Wheat grass is a highly nutrient dense grass. High in B vitamins, vitamin A and vitamin E, trace minerals like calcium, phosphorus, magnesium, iron and zinc. It contains 8 essential amino acids, phenylalanine, valine, threonine, isoleucine, methionine, leucine and lysine.
Why The Juice?
One thing to note about wheat grass is this – the very strong cell walls found within wheatgrass are indigestible to humans. Ever wonder why cows chew grass over and over before swallowing, and then use four stomachs to digest it? The cell wall is why. This means if you were to just take some wheatgrass and chew on it, you may get a few of the multitude of nutrients it contains, but really most of it would just go straight through you.
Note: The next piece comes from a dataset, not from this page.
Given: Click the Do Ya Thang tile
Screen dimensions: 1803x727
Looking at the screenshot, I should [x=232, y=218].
This is where juicing comes in.
When you juice wheatgrass, you remove the cell wall and pull out all of the nutrients in a form that you can absorb quickly and easily. The only problem: Wheatgrass can taste like lawn clippings. Some enjoy the taste, some find it very strong and unpleasant. If you are someone who finds wheatgrass juice to be too much to take on its own, but want to experience all of its awesome benefits, then this smoothie is for you!
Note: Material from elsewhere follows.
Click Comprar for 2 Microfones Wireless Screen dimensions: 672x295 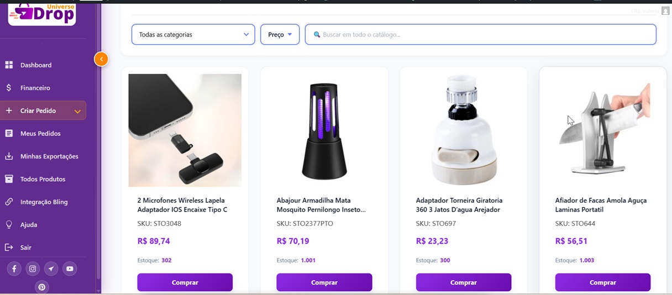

You can use fresh or frozen wheatgrass juice in the recipe, or a wheatgrass juice powder. If you choose to use a powder, do make sure it is powdered juice and not just ground up dried wheatgrass. Even if it is blended, those cell walls will still be present and will inhibit your ability to absorb the nutrients.
- 1/2 scoop wheat grass powder, or 1 oz juice
- 2 cups fresh or frozen pineapple
- 1 frozen banana
- 1-2 cups coconut water
- 1 tsp spirulina (optional)
Directions: Place all ingredients in a blender. Blend and Enjoy!